1 files changed, 4 insertions, 4 deletions

diff --git a/frsb_kac-rice.tex b/frsb_kac-rice.tex
index 1b06dd0..8881f10 100644
--- a/frsb_kac-rice.tex
+++ b/frsb_kac-rice.tex
@@ -3,7 +3,7 @@
 \usepackage{fullpage,amsmath,amssymb,latexsym,graphicx}
 
 \begin{document}
-\title{Full solution of the Kac-Rice problem for mean-field models}
+\title{Full solution of the Kac--Rice problem for mean-field models}
 \author{Jaron Kent-Dobias \& Jorge Kurchan}
 \maketitle
 \begin{abstract}
@@ -203,7 +203,7 @@ $F$ is a $k-1$ RSB ansatz with all eigenvalues scaled by $y$ and shifted by $z$.
 
 
 
-\section{Kac-Rice}
+\section{Kac--Rice}
 
 \cite{Auffinger_2012_Random, BenArous_2019_Geometry}
 
@@ -447,7 +447,7 @@ Finally, setting $0=\Sigma$ gives
 \]
 which is precisely \eqref{eq:ground.state.free.energy} with $R_d=z$ and $\hat\epsilon=y$. 
 
-{\em Therefore, a $(k-1)$-RSB ansatz in Kac-Rice will predict the correct ground state energy for a model whose equilibrium state at small temperatures is $k$-RSB.}
+{\em Therefore, a $(k-1)$-RSB ansatz in Kac--Rice will predict the correct ground state energy for a model whose equilibrium state at small temperatures is $k$-RSB.}
 
 \subsection{Full}
 
@@ -490,7 +490,7 @@ We suppose that solutions are given by
     1-q          & q\geq q^*
   \end{cases}
 \end{equation}
-where $1-q$ guarantees the boundary conditions at $q=1$, and corresponds to the 0RSB or annealed solutions (annealed Kac-Rice is recovered by substituting in $1-q$ for $\lambda$). We will need to require that $1-q^*=\lambda^*(q^*)$, i.e., continuity.

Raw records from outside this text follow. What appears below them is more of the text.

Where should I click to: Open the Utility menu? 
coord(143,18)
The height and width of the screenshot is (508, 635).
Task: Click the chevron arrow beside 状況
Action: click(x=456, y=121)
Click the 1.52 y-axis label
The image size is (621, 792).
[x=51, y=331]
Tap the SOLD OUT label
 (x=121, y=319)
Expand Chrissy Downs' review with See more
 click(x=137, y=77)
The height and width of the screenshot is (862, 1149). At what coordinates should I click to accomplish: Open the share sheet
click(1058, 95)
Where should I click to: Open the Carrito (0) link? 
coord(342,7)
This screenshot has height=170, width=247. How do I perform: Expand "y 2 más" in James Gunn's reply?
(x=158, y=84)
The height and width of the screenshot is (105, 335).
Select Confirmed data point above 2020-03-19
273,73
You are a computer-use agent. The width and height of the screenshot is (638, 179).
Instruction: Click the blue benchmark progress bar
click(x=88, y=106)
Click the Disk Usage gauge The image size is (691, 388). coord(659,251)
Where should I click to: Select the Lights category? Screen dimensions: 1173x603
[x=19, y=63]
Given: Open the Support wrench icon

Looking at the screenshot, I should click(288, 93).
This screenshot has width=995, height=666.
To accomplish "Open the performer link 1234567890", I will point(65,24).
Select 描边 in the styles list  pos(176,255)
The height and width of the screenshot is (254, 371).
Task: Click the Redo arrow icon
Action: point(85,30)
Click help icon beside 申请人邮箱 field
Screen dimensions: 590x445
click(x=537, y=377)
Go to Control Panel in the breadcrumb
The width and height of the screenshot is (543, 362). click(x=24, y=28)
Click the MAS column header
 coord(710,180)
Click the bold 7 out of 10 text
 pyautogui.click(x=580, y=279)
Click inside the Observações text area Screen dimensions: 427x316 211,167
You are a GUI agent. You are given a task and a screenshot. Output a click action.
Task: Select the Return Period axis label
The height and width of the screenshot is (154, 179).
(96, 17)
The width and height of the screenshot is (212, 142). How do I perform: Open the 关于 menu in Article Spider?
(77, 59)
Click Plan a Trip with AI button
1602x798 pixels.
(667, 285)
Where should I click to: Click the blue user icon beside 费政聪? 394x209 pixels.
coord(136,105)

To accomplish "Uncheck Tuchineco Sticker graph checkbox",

+where $1-q$ guarantees the boundary conditions at $q=1$, and corresponds to the 0RSB or annealed solutions (annealed Kac--Rice is recovered by substituting in $1-q$ for $\lambda$). We will need to require that $1-q^*=\lambda^*(q^*)$, i.e., continuity.
 
 Inserting this into the complexity, we find
 \begin{align*}